Double Rainbow, all the way.

by statia on August 17, 2010

When the Mini was a baby, and we were going through his whole Charlie Brown head phase, I would obsess over other people’s heads.  Adults, kids, babies.  It didn’t matter.  I would scrutinize over them.   Particularly if a man was bald,  I would check the symmetry of his head.  It was a sickness.

And then our pediatrician was like, “oh, yeah, that head thing?  So not a big deal, because your child has all sorts of red flags for Autism.”    Or something like that.

And now, I watch other kids so intently.  I study them.  And I think to myself,  ”oh that kid is SO on the spectrum.”   And I think to myself, “who the fuck am I to make that assumption?”  I’m not really qualified to say that.  I’m not a professional with years and years of medical training under their belt.  I’m just a mom, who has been in the trenches.  I’ve watched my own kids behavior under a magnifying glass.  I’ve seen other spectrum kids.   And then I think, “well, yes, I kind of am qualified to make that assumption.  Because I have seen a lot of Autistic kids.   And I hate that I can pick the one kid, out of a lineup of typical kids, that has social or language issues.   The only difference is, that I would never dare say anything to another parent unless they asked, or voiced concern, and, I don’t get the enormous paycheck to hand you a piece of paper that says  ”spectrum disorder.”

But when you get right down to it,  aren’t we all a little bit Autistic, anyway?

{ 6 comments }

mrs spock August 17, 2010 at 3:32 pm

My father has schizophrenia. I swear I can pick up mental illness within a 5 block radius. You just become attuned to the subtle mannerisms.

Yo-yo Mama August 17, 2010 at 4:51 pm

You know how you’ve said you watch Miss and make comparisons to Mini? Yes, I do that too. And yes, I watch other kids, especially boys my son’s age who sit quietly in church; who make small talk with their families at gatherings; who walk calmly next to their parent when shopping…and I know they think sometimes their kid “acts out” but it’s nothing like having someone who is ADHD and I can usually peg them pretty early on as well.
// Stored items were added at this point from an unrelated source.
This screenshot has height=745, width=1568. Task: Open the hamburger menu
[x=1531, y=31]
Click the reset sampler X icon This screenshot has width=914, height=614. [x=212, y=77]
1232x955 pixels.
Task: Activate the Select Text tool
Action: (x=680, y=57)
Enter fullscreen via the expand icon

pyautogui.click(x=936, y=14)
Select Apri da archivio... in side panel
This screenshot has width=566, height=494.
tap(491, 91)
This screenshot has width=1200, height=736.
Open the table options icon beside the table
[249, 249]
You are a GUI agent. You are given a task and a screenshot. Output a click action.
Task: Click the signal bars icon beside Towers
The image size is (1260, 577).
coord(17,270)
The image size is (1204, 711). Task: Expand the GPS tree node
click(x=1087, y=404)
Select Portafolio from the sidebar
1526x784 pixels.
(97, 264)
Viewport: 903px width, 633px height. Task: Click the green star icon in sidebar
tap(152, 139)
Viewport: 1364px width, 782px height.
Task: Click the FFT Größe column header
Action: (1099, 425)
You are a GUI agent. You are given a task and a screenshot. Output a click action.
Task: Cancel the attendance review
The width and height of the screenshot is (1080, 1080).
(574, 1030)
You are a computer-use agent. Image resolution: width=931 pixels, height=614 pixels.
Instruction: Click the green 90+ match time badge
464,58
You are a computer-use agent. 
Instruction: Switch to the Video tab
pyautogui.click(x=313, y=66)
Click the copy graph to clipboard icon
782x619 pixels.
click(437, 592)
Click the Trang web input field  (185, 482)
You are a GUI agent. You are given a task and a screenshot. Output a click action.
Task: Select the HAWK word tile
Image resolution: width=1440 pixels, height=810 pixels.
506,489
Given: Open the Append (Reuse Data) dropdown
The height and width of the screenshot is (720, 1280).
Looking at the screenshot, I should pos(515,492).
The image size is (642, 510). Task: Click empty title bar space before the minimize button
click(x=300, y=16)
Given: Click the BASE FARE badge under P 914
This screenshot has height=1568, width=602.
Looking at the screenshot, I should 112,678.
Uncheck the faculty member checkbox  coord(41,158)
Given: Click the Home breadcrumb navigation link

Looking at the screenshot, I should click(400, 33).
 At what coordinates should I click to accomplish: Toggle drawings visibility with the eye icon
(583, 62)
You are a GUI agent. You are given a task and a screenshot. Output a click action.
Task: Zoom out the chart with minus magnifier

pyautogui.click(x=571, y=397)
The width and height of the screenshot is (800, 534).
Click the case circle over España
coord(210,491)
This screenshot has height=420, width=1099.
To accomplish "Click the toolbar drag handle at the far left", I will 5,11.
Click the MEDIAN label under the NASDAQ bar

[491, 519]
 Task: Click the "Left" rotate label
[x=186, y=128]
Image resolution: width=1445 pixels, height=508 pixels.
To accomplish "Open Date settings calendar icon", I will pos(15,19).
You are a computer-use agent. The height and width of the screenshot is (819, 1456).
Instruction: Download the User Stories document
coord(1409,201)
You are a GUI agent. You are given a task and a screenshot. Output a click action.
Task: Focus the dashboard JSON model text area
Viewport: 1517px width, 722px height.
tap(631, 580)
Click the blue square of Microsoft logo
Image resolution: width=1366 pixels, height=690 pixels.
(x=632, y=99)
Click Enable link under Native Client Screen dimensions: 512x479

I feel pity for the family dealing with ADHD because sometimes that’s what I would like, instead of being looked at as a poor parent, which is what they assume is the problem.

Veronica August 17, 2010 at 8:59 pm

I keep telling myself that too, as we’re travelling the path to Aspergers. I walked through town yesterday and watched all the well behaved children, who didn’t run off, who listened and who sat nicely and wondered why I wasn’t able to parent an easy child like that?

Sigh.

Stacia August 18, 2010 at 9:39 pm

What an interesting thought, that we’re all on the spectrum somewhere. I like it. And I definitely agree that your years in the trenches qualify you as an expert, probably even more than some of the professionals.

Tracy August 19, 2010 at 8:48 am

I would think living through it, and educating yourself on it, probably makes you more knowledgable about it than some doctors. I mean, they know the red flags, and whatnot, but you’re living it 24/7.

Old School/New School Mom August 23, 2010 at 9:10 am

Wait…so is there an autism/head connection? Like a certain sized head is associated with autism!